BIMEKIZUMAB IMPROVES SIGNS AND SYMPTOMS INCLUDING INFLAMMATION IN PATIENTS WITH ACTIVE ANKYLOSING SPONDYLITIS: 24-WEEK EFFICACY & SAFETY FROM A PHASE 3, MULTICENTER, RANDOMIZED, PLACEBO CONTROLLED STUDY
Abstract: 0411
Authors: Désirée van der Heijde et al.
Key content:
Bimekizumab is a monoclonal antibody that exerts a dual inhibition of IL-17A and IL-17F. A phase II study showed efficacy of this drug in patients with ankylosing spondylitis (AS). Here, the authors report the results of a phase III study in AS with Bimekizumab with a 16 week double blind placebo controlled phase and a 36 week extension period, whereby all patients received Bimekizumab after week 16. The primary endpoint ASAS40 was reached in 44.8% in the Bimekizumab group and 22.5% in placebo, which was statistically significant. Also, all the secondary endpoints were met. At week 24 almost 50% of the patients with Bimekizumab reached ASDAS <2.1, indicating low disease activity. In MRI studies, a significant reduction of inflammation in SI joints and spine (SPARCC MRI SIJ score, Spine Berlin score) was found for Bimekizumab vs placebo.
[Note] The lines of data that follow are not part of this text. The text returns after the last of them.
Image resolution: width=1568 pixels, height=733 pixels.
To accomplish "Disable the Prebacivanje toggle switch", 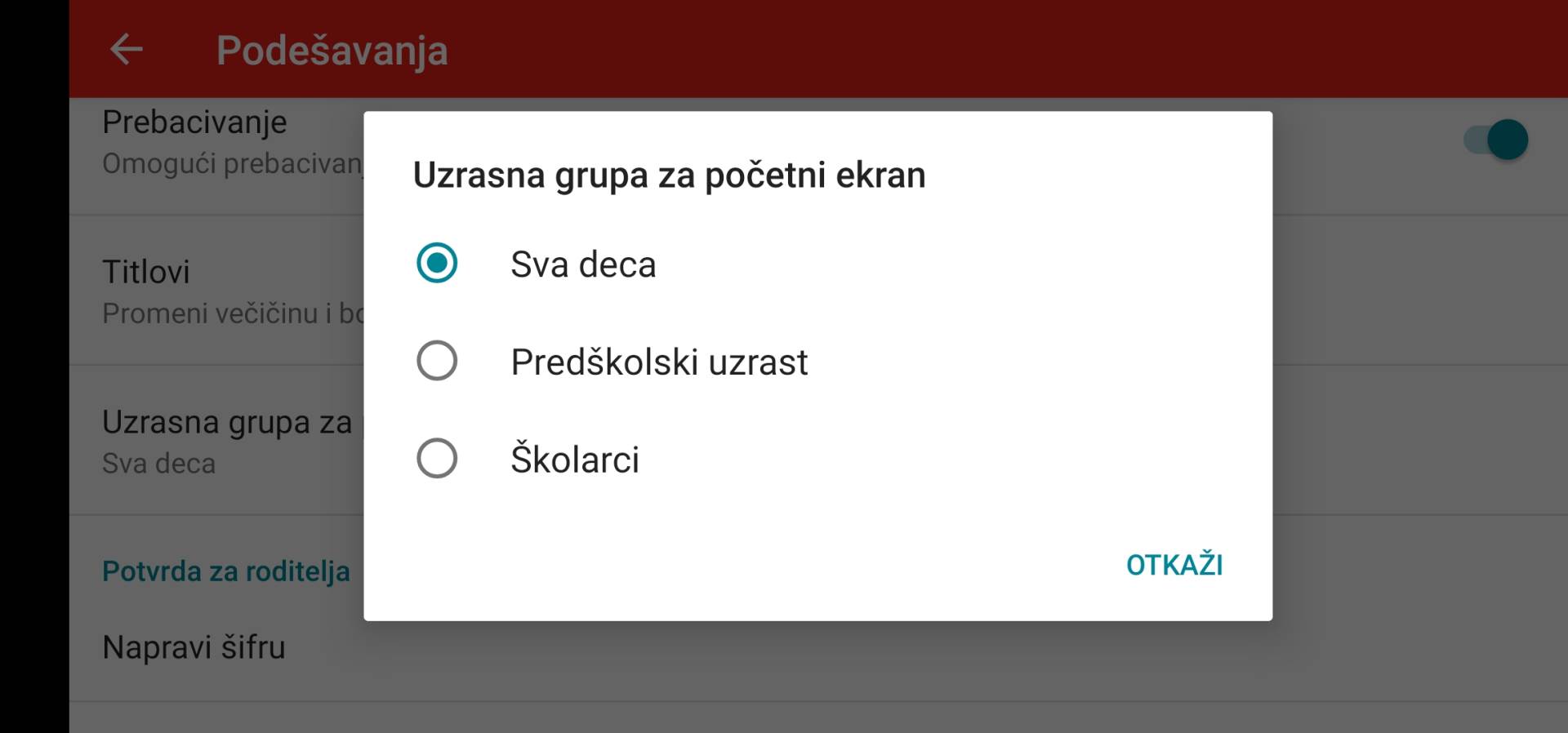I will 1496,140.
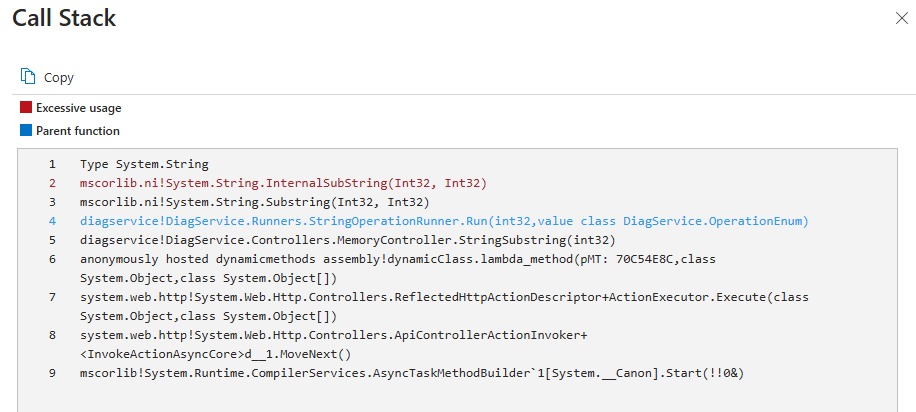
Task: Select the AsyncTaskMethodBuilder Start frame
Action: pos(412,373)
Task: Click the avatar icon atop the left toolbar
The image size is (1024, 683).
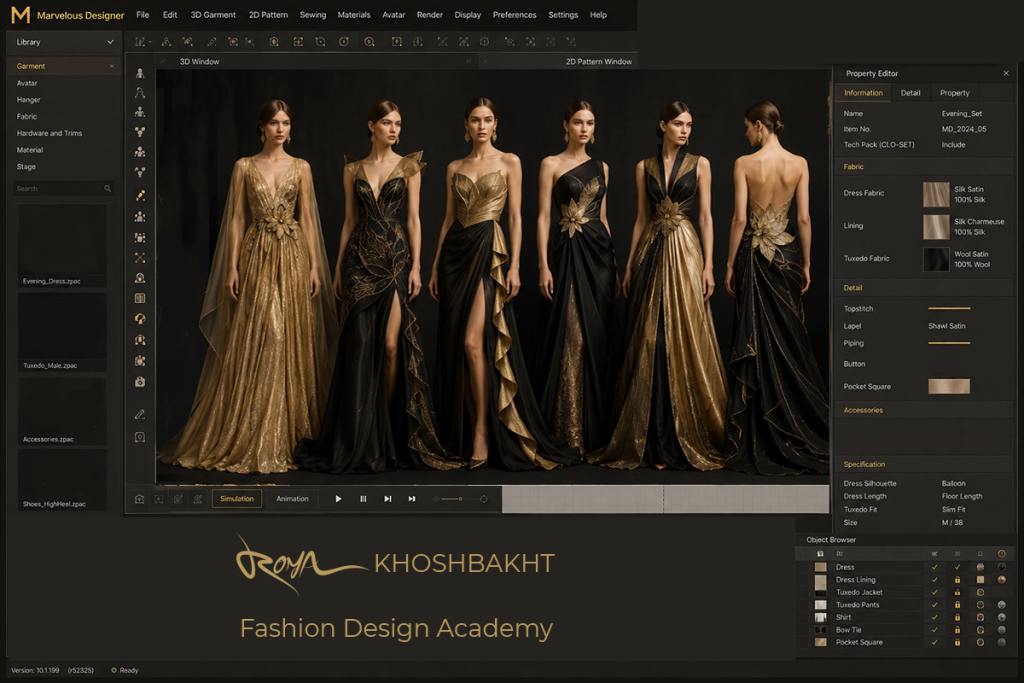Action: point(140,73)
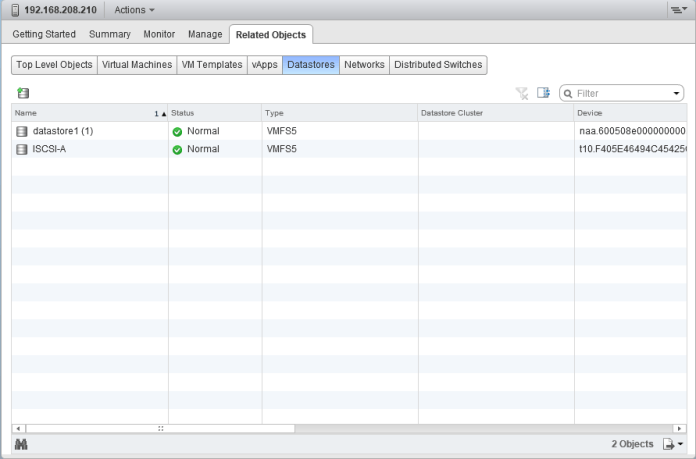The height and width of the screenshot is (459, 696).
Task: Click the binoculars find icon
Action: tap(20, 443)
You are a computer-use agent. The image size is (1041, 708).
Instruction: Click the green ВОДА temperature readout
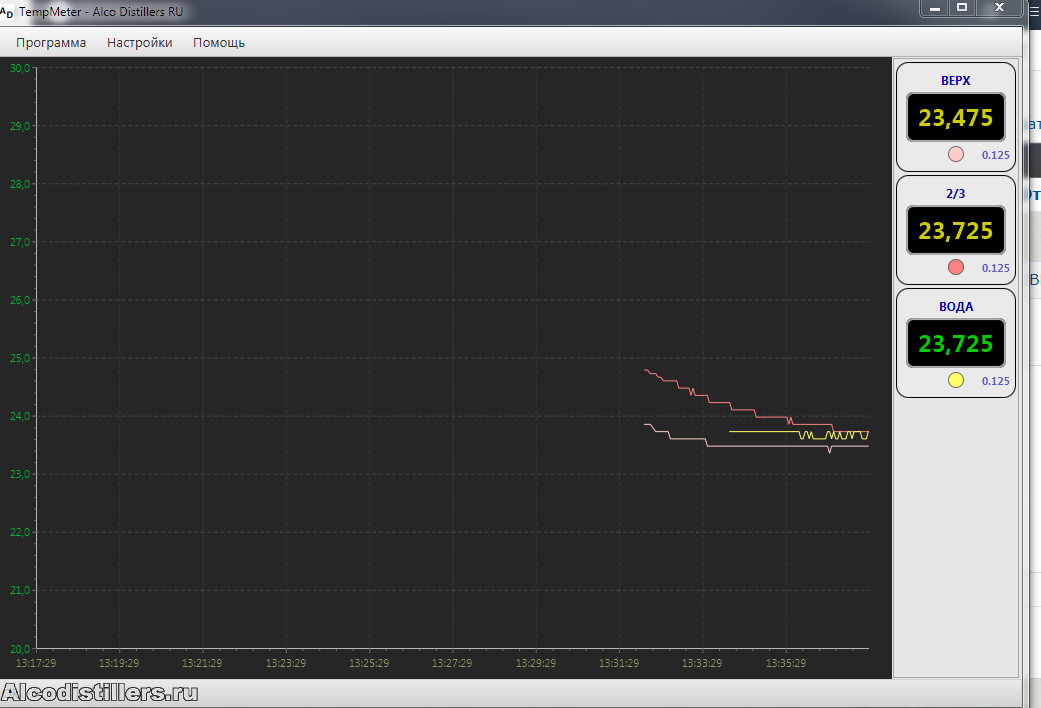[955, 344]

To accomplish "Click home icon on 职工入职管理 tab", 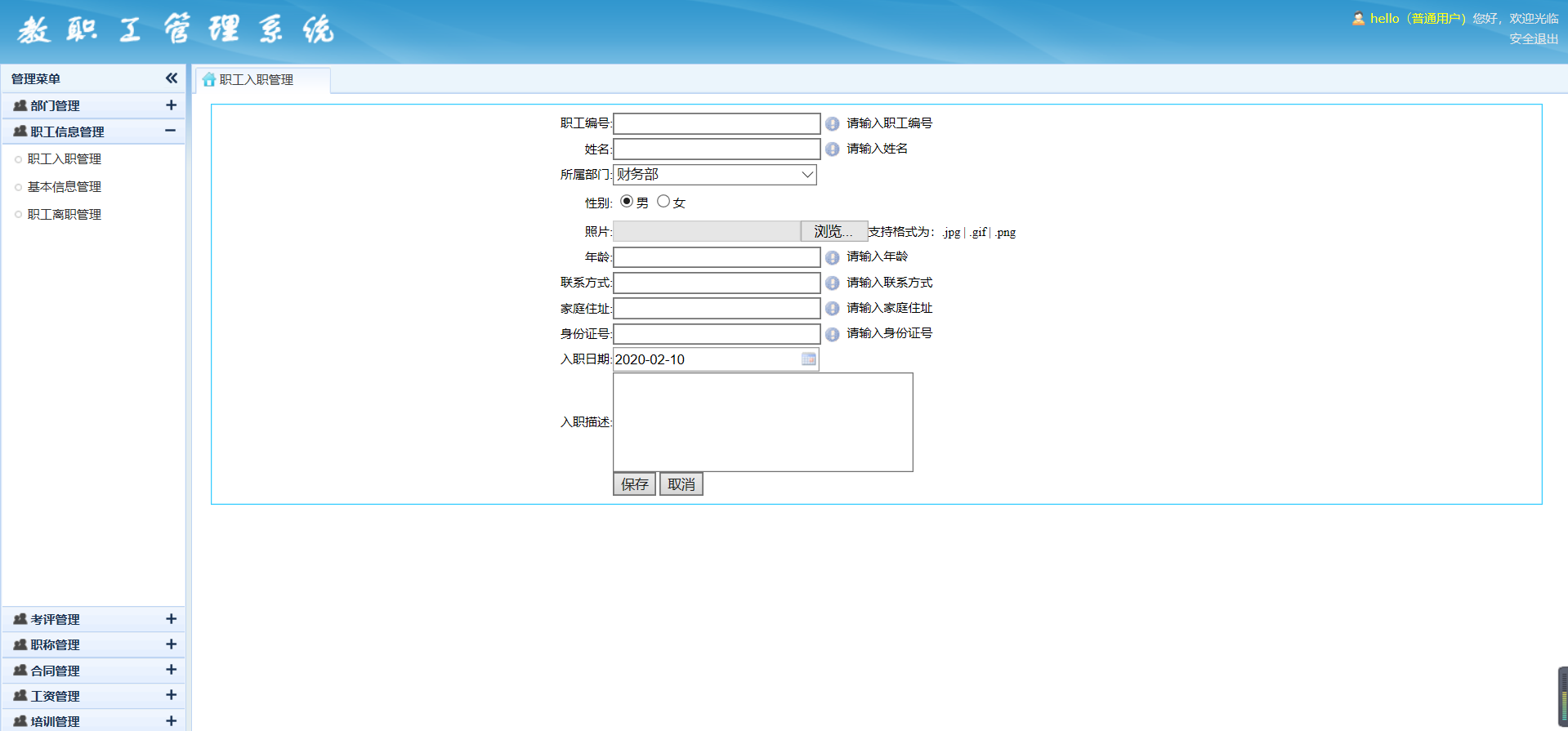I will tap(209, 80).
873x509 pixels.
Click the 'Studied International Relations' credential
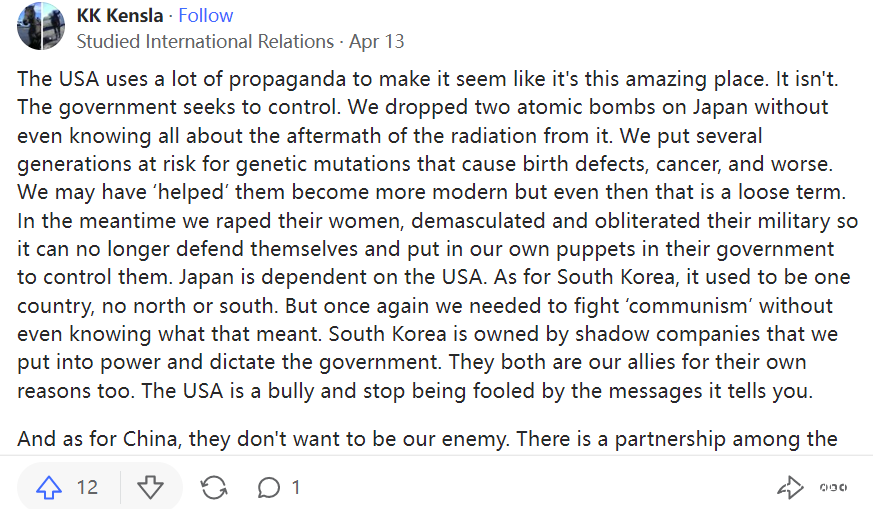(x=205, y=42)
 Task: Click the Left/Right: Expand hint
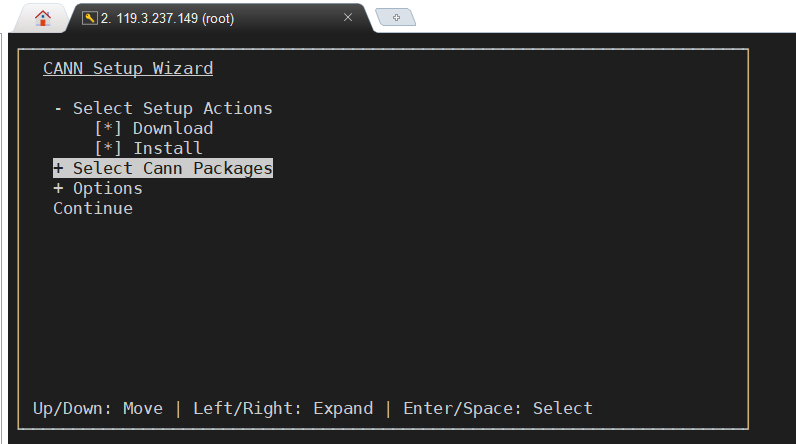click(283, 408)
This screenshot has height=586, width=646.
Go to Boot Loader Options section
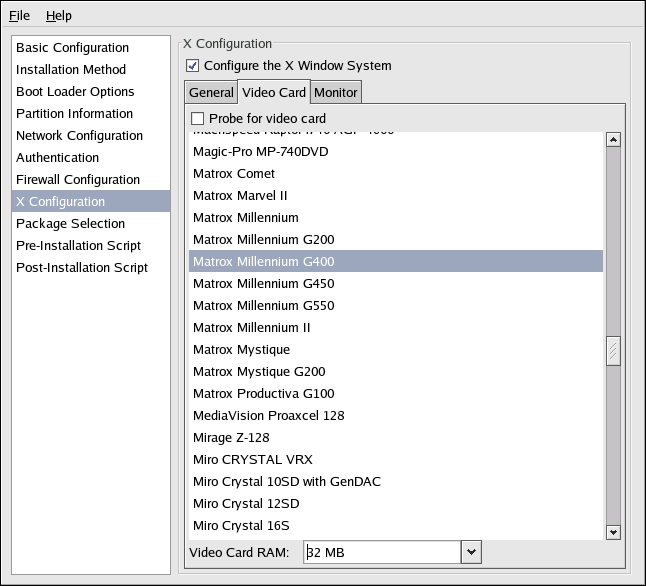click(75, 92)
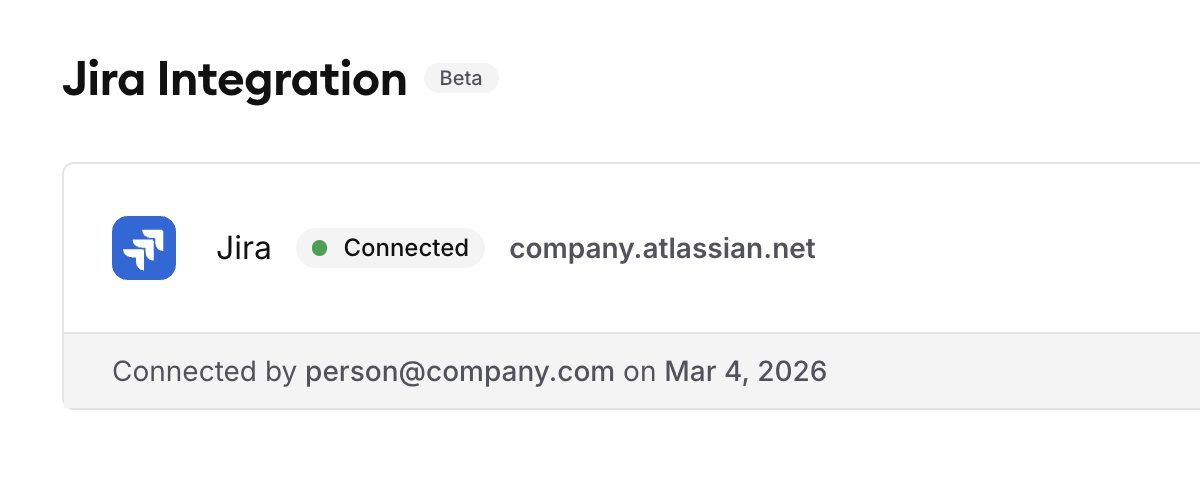Click empty card area right of domain

[1008, 248]
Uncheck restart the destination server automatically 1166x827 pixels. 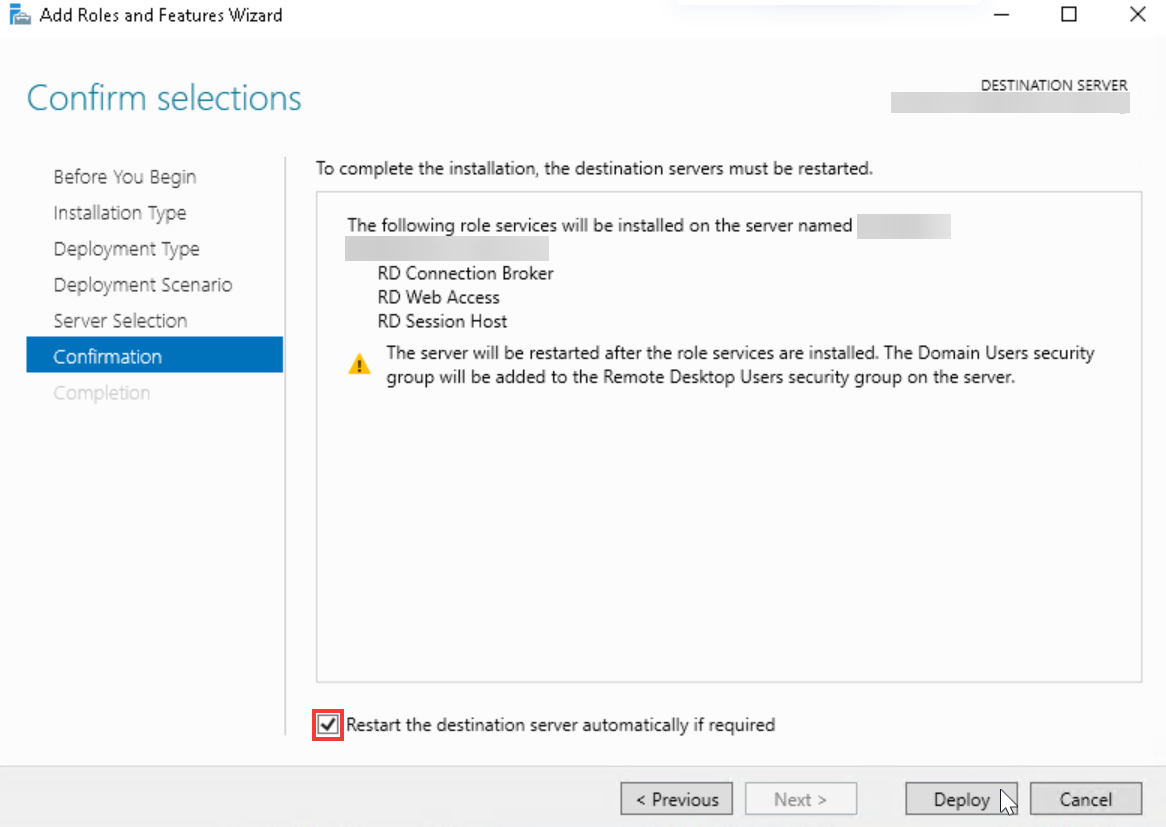(327, 724)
The safety profile was as expected from anti-IL-17 inhibitor treatment with no new or unexpected safety signals.
Relevance:
Treatment with Bimekizumab, a dual inhibitor of IL-17A and IL-17F, resulted in a significant improvement of primary and secondary outcomes in this phase III placebo controlled trial and also reduced inflammation of SI joints and spine in MRI. Since IL-17F is expressed in the skin and also in the synovium, the inhibition of IL-17F in addition to IL-17A may have additional treatment effects in axSpA but also PsA. Whether dual inhibition is more effective than IL-17A inhibition alone, however, remains to be shown for these diseases.